### GIVEN PROBLEM
Tally the lines below that contain the word "height" and give only the number.

### DATASET ROWS
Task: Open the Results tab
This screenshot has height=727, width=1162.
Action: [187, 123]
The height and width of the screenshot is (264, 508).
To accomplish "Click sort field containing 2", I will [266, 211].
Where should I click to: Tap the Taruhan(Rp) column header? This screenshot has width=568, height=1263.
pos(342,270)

--

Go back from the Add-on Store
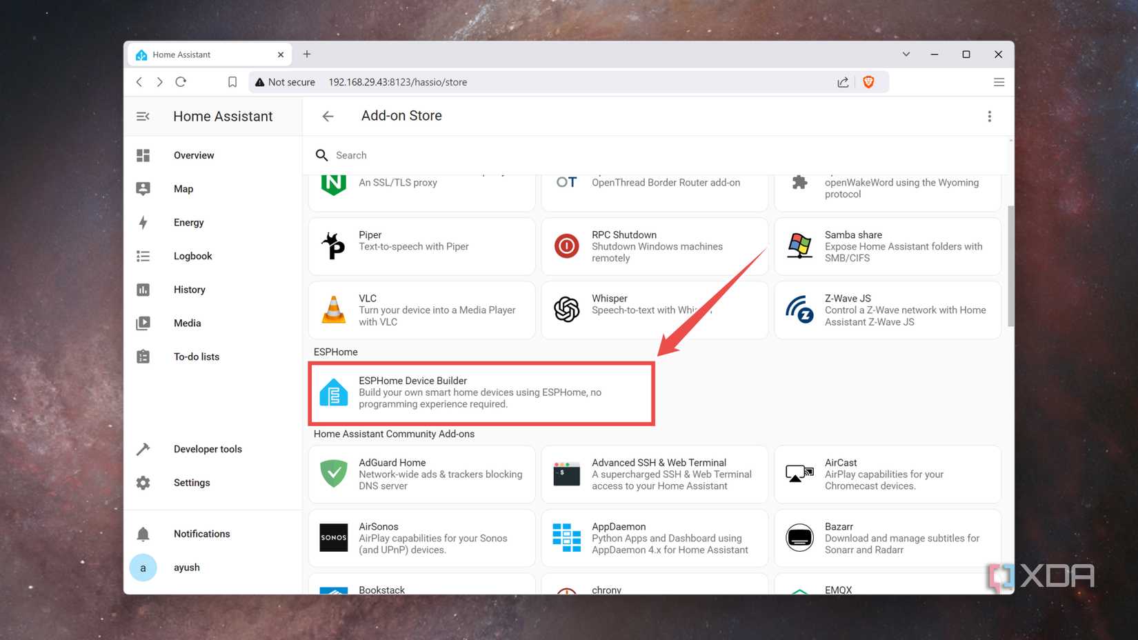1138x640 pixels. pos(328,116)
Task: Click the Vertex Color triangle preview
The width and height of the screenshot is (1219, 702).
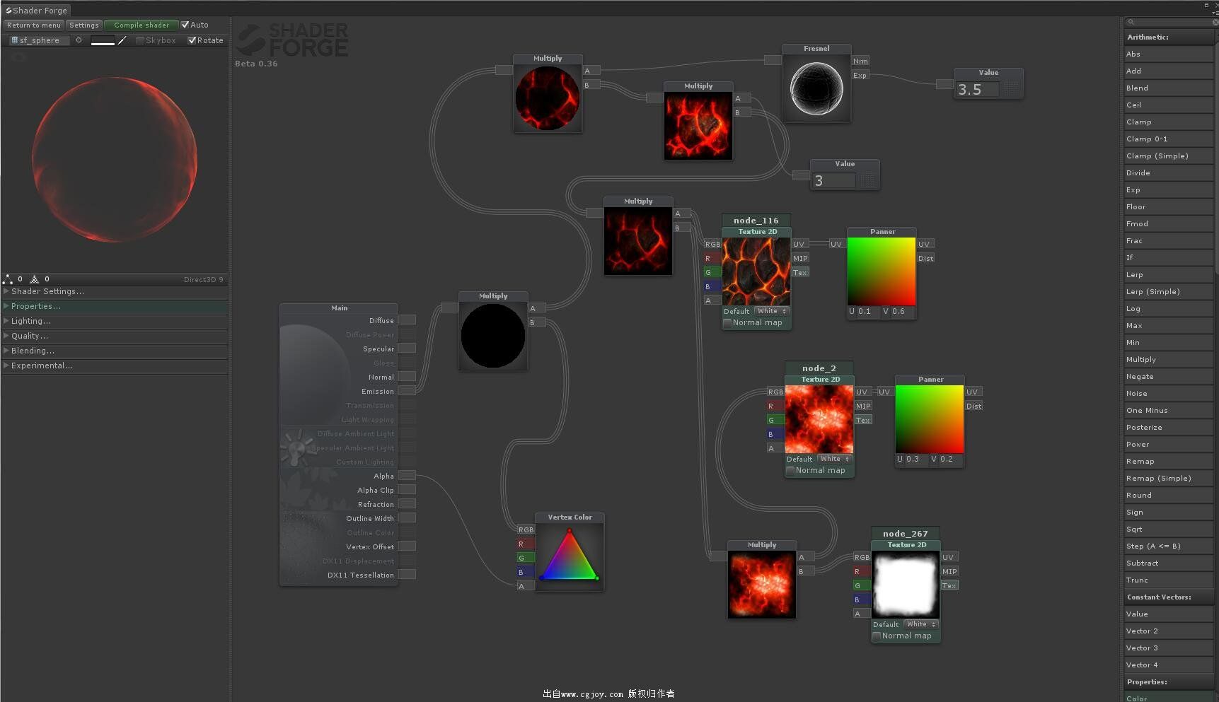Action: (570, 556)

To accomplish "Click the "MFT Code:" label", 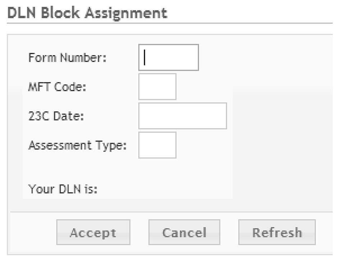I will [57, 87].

--

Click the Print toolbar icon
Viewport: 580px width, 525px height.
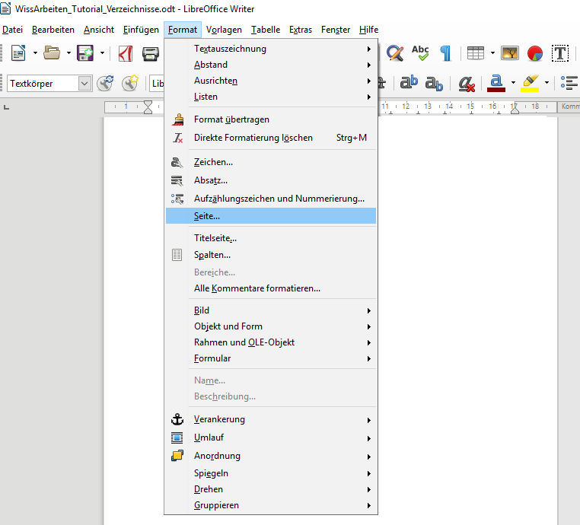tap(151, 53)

### TASK RESULT
5